#### Record set ####
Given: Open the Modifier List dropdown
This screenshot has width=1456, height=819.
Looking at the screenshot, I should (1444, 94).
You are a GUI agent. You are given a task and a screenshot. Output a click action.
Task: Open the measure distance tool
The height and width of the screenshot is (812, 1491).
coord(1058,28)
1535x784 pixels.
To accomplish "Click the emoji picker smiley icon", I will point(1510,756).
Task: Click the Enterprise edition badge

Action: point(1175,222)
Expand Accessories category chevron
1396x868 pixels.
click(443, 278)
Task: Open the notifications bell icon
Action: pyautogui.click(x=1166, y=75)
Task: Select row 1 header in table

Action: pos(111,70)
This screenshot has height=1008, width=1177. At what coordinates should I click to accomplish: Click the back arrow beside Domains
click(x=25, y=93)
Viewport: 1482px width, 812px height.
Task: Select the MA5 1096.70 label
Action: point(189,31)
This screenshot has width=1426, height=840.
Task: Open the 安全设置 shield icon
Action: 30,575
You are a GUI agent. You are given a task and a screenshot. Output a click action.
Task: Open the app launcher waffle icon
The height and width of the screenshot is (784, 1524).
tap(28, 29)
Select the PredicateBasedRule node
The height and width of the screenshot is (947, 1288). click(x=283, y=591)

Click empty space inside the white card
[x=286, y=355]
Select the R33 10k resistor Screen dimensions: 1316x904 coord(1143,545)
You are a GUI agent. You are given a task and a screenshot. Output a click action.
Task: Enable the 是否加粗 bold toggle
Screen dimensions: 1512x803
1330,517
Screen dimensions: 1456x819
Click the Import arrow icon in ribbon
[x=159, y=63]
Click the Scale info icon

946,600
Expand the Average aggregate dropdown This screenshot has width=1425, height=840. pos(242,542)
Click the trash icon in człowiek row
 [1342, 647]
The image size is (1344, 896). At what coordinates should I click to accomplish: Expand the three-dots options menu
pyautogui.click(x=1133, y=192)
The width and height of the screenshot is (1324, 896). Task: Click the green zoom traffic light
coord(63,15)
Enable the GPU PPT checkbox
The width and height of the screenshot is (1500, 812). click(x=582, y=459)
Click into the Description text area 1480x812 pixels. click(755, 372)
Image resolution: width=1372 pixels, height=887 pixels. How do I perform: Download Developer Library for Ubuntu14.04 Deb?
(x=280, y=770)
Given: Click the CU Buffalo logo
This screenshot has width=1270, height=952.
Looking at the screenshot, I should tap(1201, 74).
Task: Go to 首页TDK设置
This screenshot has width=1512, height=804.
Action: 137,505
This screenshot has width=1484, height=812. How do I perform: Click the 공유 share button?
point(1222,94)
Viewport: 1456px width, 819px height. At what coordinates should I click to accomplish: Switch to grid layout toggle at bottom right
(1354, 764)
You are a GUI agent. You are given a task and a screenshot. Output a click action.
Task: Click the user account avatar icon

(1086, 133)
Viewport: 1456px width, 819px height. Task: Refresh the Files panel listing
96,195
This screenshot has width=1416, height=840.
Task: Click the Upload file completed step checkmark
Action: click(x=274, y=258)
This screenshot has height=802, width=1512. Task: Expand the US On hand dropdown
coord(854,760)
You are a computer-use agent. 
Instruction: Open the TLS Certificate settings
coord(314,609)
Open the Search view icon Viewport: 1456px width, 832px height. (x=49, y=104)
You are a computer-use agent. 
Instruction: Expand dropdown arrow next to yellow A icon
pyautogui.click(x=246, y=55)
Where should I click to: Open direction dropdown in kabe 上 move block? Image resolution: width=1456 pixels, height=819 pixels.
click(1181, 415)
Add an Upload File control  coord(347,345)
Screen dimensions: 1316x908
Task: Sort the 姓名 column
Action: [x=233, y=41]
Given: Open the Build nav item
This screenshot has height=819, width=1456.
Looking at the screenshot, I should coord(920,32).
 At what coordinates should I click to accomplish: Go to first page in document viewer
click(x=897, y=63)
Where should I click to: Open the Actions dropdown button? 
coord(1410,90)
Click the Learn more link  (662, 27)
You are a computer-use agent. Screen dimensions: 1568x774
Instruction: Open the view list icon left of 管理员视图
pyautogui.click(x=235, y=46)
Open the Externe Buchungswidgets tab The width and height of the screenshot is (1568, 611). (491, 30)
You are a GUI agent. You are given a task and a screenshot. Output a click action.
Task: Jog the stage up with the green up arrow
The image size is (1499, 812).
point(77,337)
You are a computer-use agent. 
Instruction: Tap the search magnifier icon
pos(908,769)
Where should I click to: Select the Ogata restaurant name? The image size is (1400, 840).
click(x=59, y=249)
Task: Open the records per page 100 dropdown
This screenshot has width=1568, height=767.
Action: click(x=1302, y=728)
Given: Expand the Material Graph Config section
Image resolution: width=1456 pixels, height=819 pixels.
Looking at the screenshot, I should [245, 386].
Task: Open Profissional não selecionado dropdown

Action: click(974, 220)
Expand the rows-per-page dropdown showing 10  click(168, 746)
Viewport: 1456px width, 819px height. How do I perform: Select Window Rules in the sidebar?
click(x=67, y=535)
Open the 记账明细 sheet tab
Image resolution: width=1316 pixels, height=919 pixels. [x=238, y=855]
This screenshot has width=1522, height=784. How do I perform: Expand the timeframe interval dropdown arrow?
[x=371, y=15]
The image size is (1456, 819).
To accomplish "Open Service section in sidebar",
####
▸ Brief: Once more, give all the records exactly as they were written.

▸ Solution below:
Given: Open the Modifier List dropdown
This screenshot has width=1456, height=819.
Looking at the screenshot, I should (1444, 94).
You are a GUI agent. You are given a task and a screenshot. Output a click action.
Task: Open the measure distance tool
The height and width of the screenshot is (812, 1491).
coord(1058,28)
1535x784 pixels.
To accomplish "Click the emoji picker smiley icon", I will point(1510,756).
Task: Click the Enterprise edition badge

Action: point(1175,222)
Expand Accessories category chevron
1396x868 pixels.
click(443, 278)
Task: Open the notifications bell icon
Action: pyautogui.click(x=1166, y=75)
Task: Select row 1 header in table

Action: pos(111,70)
This screenshot has height=1008, width=1177. At what coordinates should I click to accomplish: Click the back arrow beside Domains
click(x=25, y=93)
Viewport: 1482px width, 812px height.
Task: Select the MA5 1096.70 label
Action: point(189,31)
This screenshot has width=1426, height=840.
Task: Open the 安全设置 shield icon
Action: 30,575
You are a GUI agent. You are given a task and a screenshot. Output a click action.
Task: Open the app launcher waffle icon
The height and width of the screenshot is (784, 1524).
tap(28, 29)
Select the PredicateBasedRule node
The height and width of the screenshot is (947, 1288). click(x=283, y=591)

Click empty space inside the white card
[x=286, y=355]
Select the R33 10k resistor Screen dimensions: 1316x904 coord(1143,545)
You are a GUI agent. You are given a task and a screenshot. Output a click action.
Task: Enable the 是否加粗 bold toggle
Screen dimensions: 1512x803
1330,517
Screen dimensions: 1456x819
Click the Import arrow icon in ribbon
[x=159, y=63]
Click the Scale info icon

946,600
Expand the Average aggregate dropdown This screenshot has width=1425, height=840. pos(242,542)
Click the trash icon in człowiek row
 [1342, 647]
The image size is (1344, 896). At what coordinates should I click to accomplish: Expand the three-dots options menu
pyautogui.click(x=1133, y=192)
The width and height of the screenshot is (1324, 896). Task: Click the green zoom traffic light
coord(63,15)
Enable the GPU PPT checkbox
The width and height of the screenshot is (1500, 812). click(x=582, y=459)
Click into the Description text area 1480x812 pixels. click(755, 372)
Image resolution: width=1372 pixels, height=887 pixels. How do I perform: Download Developer Library for Ubuntu14.04 Deb?
(x=280, y=770)
Given: Click the CU Buffalo logo
This screenshot has width=1270, height=952.
Looking at the screenshot, I should tap(1201, 74).
Task: Go to 首页TDK设置
This screenshot has width=1512, height=804.
Action: 137,505
This screenshot has width=1484, height=812. How do I perform: Click the 공유 share button?
point(1222,94)
Viewport: 1456px width, 819px height. At what coordinates should I click to accomplish: Switch to grid layout toggle at bottom right
(1354, 764)
You are a GUI agent. You are given a task and a screenshot. Output a click action.
Task: Click the user account avatar icon

(1086, 133)
Viewport: 1456px width, 819px height. Task: Refresh the Files panel listing
96,195
This screenshot has width=1416, height=840.
Task: Click the Upload file completed step checkmark
Action: click(x=274, y=258)
This screenshot has height=802, width=1512. Task: Expand the US On hand dropdown
coord(854,760)
You are a computer-use agent. 
Instruction: Open the TLS Certificate settings
coord(314,609)
Open the Search view icon Viewport: 1456px width, 832px height. (x=49, y=104)
You are a computer-use agent. 
Instruction: Expand dropdown arrow next to yellow A icon
pyautogui.click(x=246, y=55)
Where should I click to: Open direction dropdown in kabe 上 move block? Image resolution: width=1456 pixels, height=819 pixels.
click(1181, 415)
Add an Upload File control  coord(347,345)
Screen dimensions: 1316x908
Task: Sort the 姓名 column
Action: [x=233, y=41]
Given: Open the Build nav item
This screenshot has height=819, width=1456.
Looking at the screenshot, I should coord(920,32).
 At what coordinates should I click to accomplish: Go to first page in document viewer
click(x=897, y=63)
Where should I click to: Open the Actions dropdown button? 
coord(1410,90)
Click the Learn more link  (662, 27)
You are a computer-use agent. Screen dimensions: 1568x774
Instruction: Open the view list icon left of 管理员视图
pyautogui.click(x=235, y=46)
Open the Externe Buchungswidgets tab The width and height of the screenshot is (1568, 611). (491, 30)
You are a GUI agent. You are given a task and a screenshot. Output a click action.
Task: Jog the stage up with the green up arrow
The image size is (1499, 812).
point(77,337)
You are a computer-use agent. 
Instruction: Tap the search magnifier icon
pos(908,769)
Where should I click to: Select the Ogata restaurant name? The image size is (1400, 840).
click(x=59, y=249)
Task: Open the records per page 100 dropdown
This screenshot has width=1568, height=767.
Action: click(x=1302, y=728)
Given: Expand the Material Graph Config section
Image resolution: width=1456 pixels, height=819 pixels.
Looking at the screenshot, I should [245, 386].
Task: Open Profissional não selecionado dropdown

Action: click(974, 220)
Expand the rows-per-page dropdown showing 10  click(168, 746)
Viewport: 1456px width, 819px height. How do I perform: Select Window Rules in the sidebar?
click(x=67, y=535)
Open the 记账明细 sheet tab
Image resolution: width=1316 pixels, height=919 pixels. [x=238, y=855]
This screenshot has width=1522, height=784. How do I perform: Expand the timeframe interval dropdown arrow?
[x=371, y=15]
The image size is (1456, 819).
To accomplish "Open Service section in sidebar",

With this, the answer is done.